* _Exercise data_
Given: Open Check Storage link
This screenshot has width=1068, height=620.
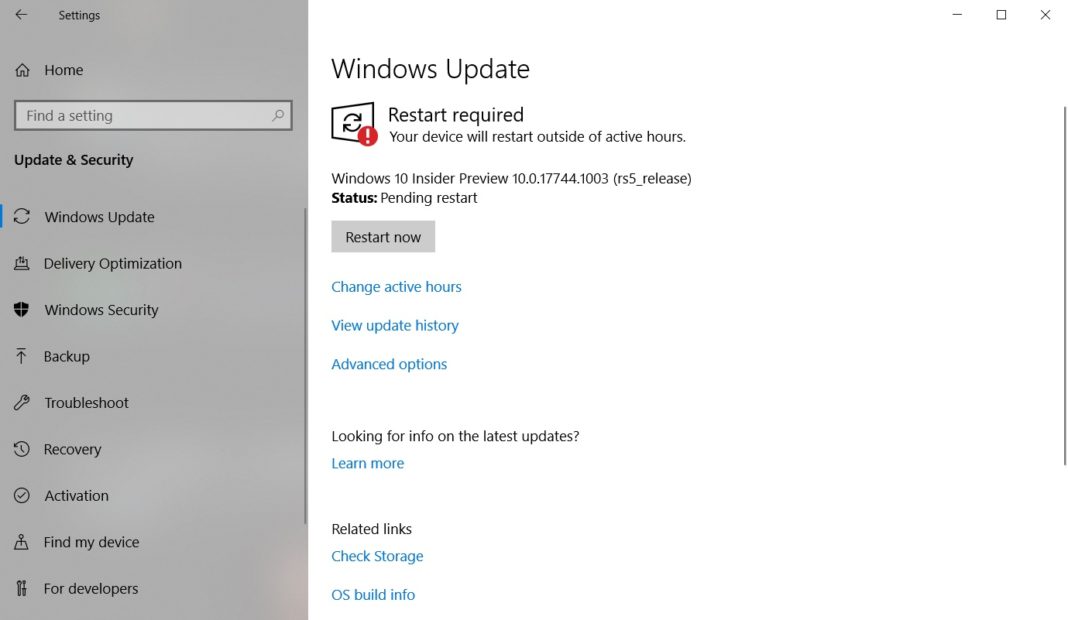Looking at the screenshot, I should pyautogui.click(x=377, y=556).
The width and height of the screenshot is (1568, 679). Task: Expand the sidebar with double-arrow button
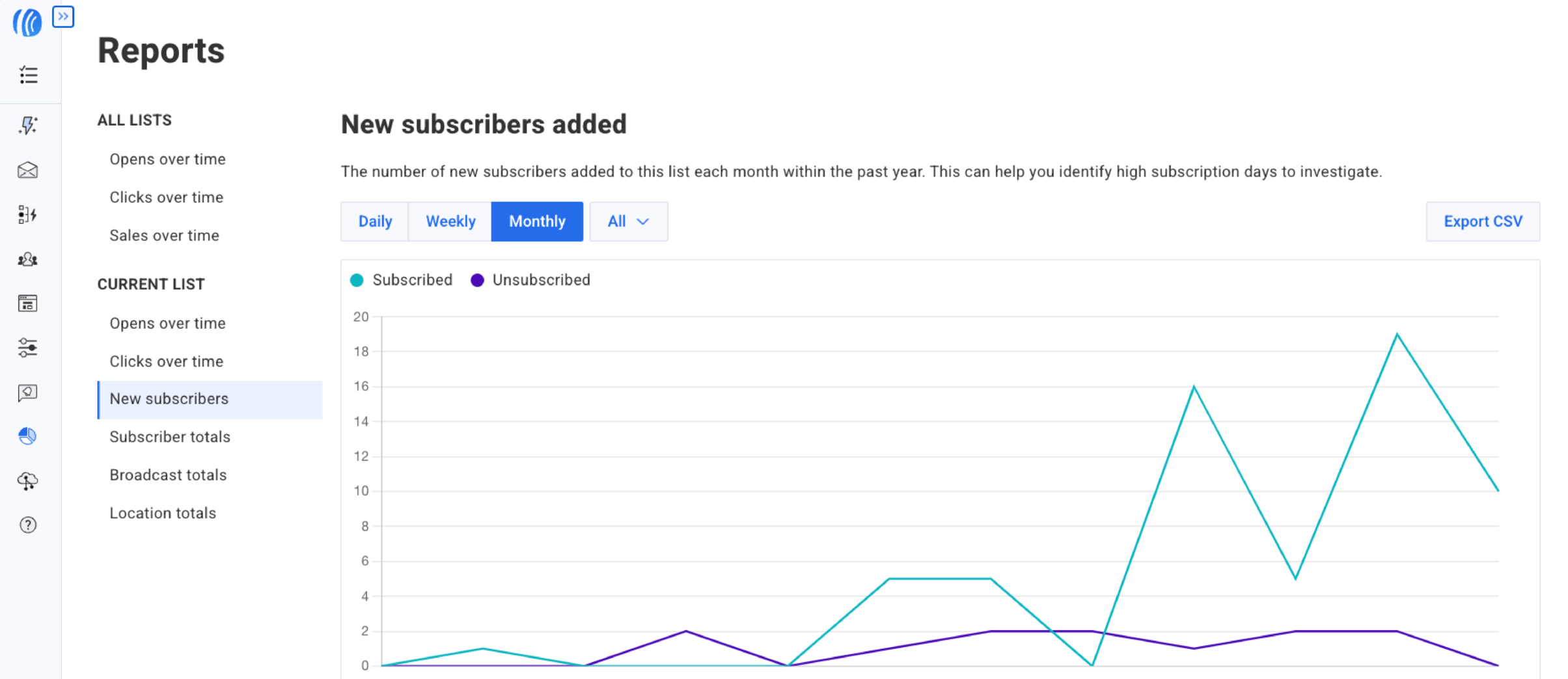point(63,17)
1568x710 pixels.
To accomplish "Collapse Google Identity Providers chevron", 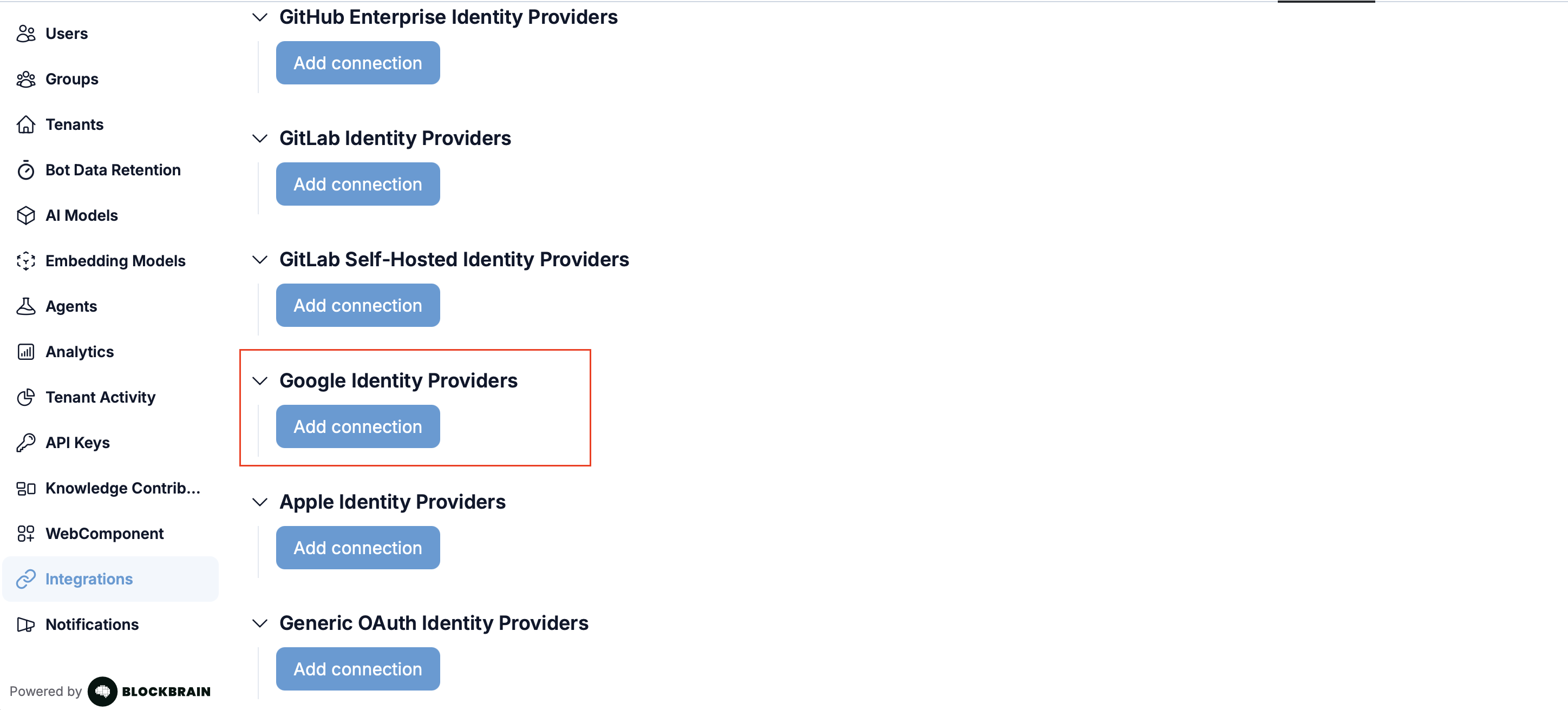I will [x=260, y=381].

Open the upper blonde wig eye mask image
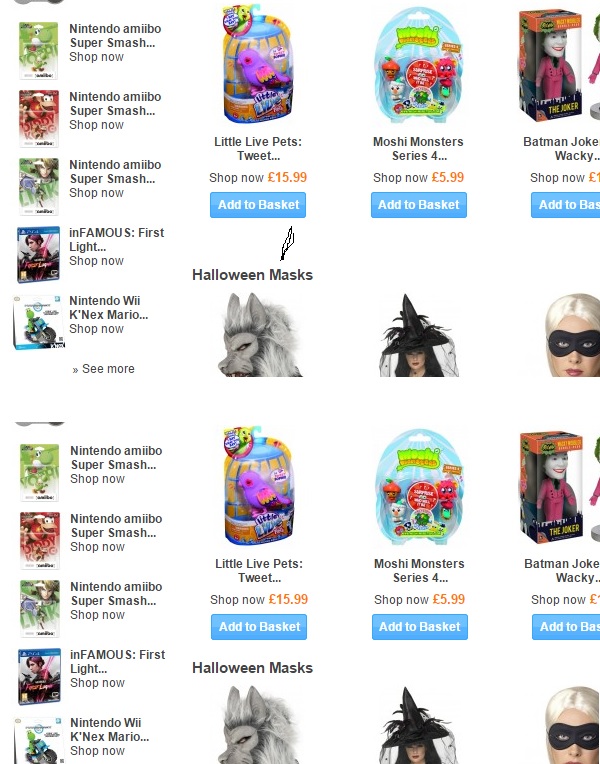[x=572, y=335]
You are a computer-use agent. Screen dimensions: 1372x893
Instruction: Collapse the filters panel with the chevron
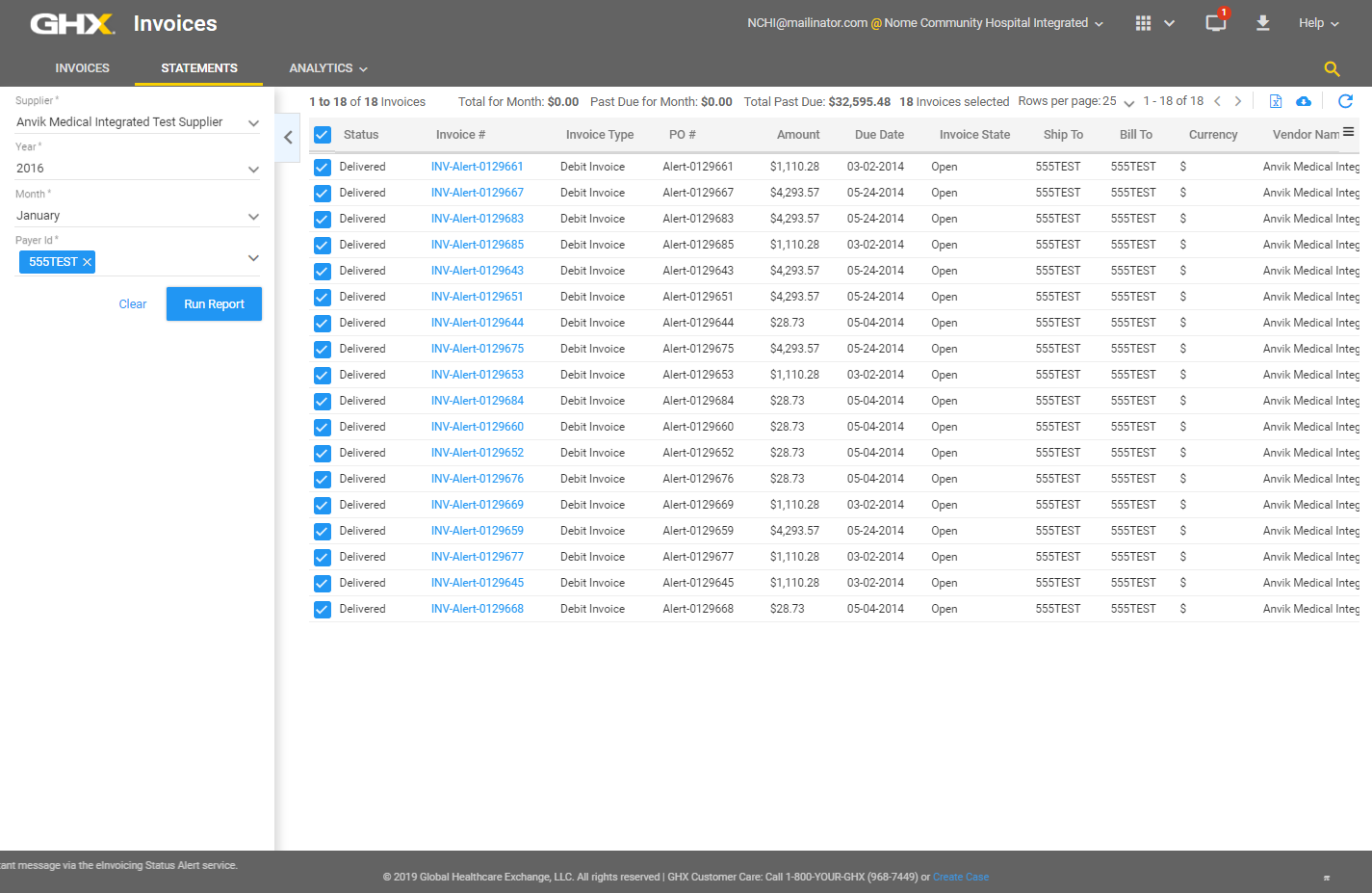pos(288,138)
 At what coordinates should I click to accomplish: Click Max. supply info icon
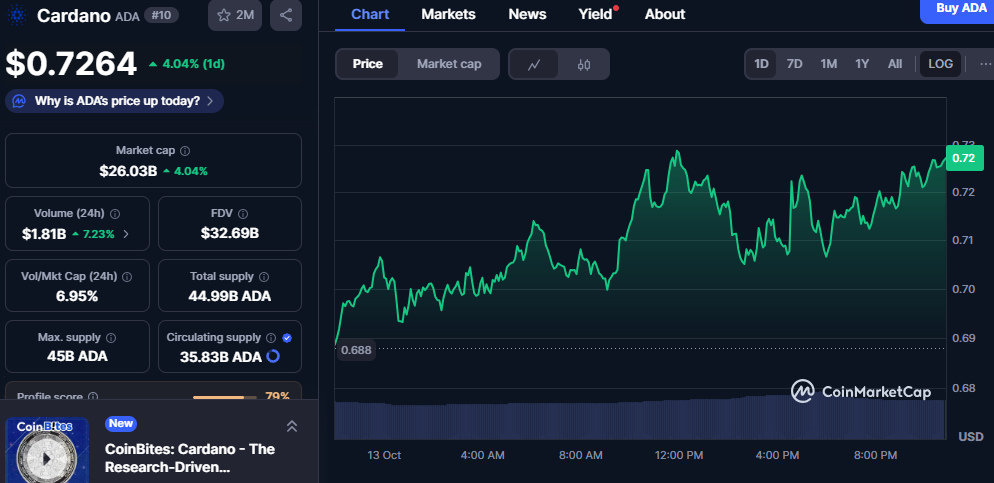click(x=110, y=338)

* _What needs to be done_
Which lines run from the one containing "Instruction: Collapse the" to the end of the entries above? Write them out exactly, leaving out every picture.

* _Final answer_
Instruction: Collapse the filters panel with the chevron
pos(288,138)
 At what coordinates should I click to accomplish: Click Max. supply info icon
click(x=110, y=338)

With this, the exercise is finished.